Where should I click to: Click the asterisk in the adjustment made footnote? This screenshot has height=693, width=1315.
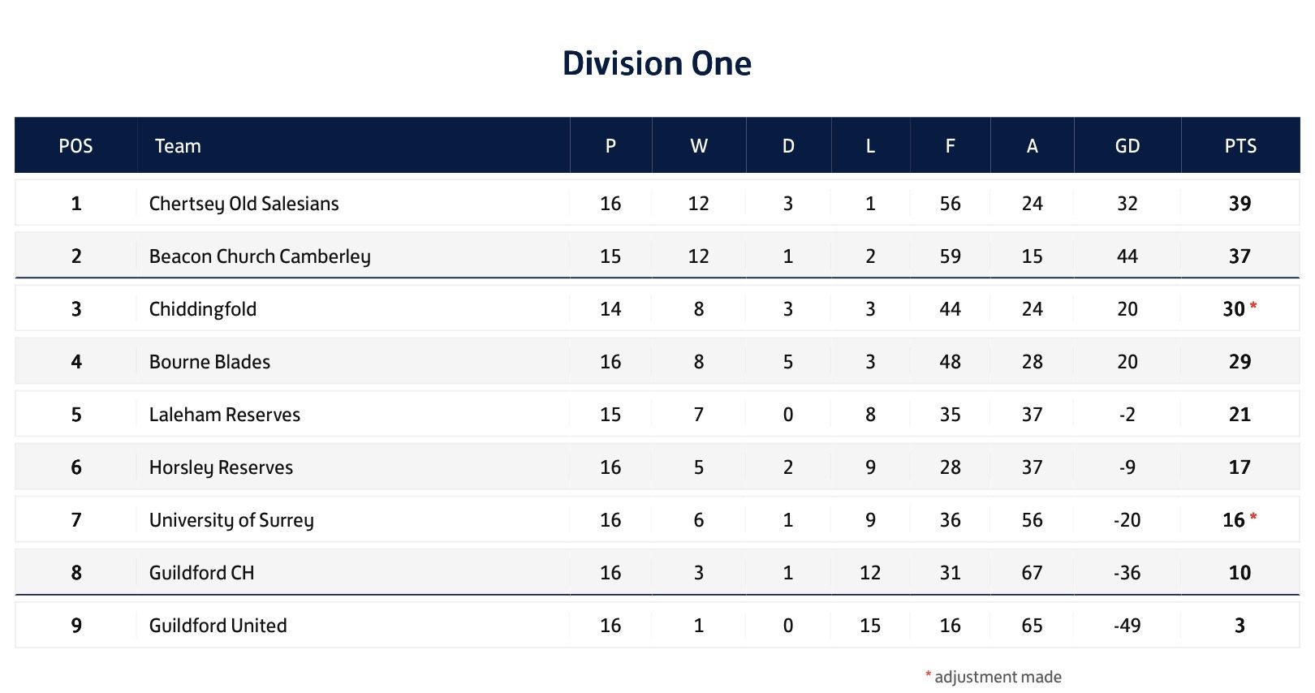(928, 675)
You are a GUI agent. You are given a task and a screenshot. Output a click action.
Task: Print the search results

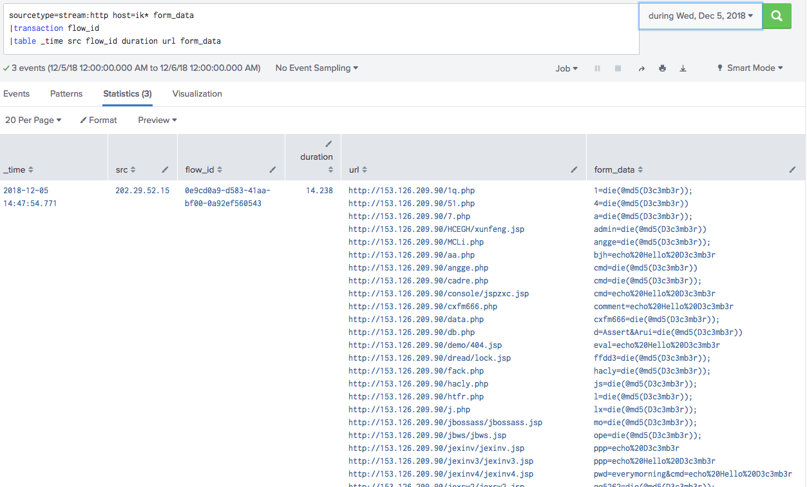(x=662, y=68)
◇ ◇ ◇ ◇ ◇ ◇ ◇
Both the line containing "You are a GUI" and the last line of the listing above belong in the copy, along with every line between them; retype them exactly and omit the pictures.

You are a GUI agent. You are given a task and a screenshot. Output a click action.
Task: Print the search results

(x=662, y=68)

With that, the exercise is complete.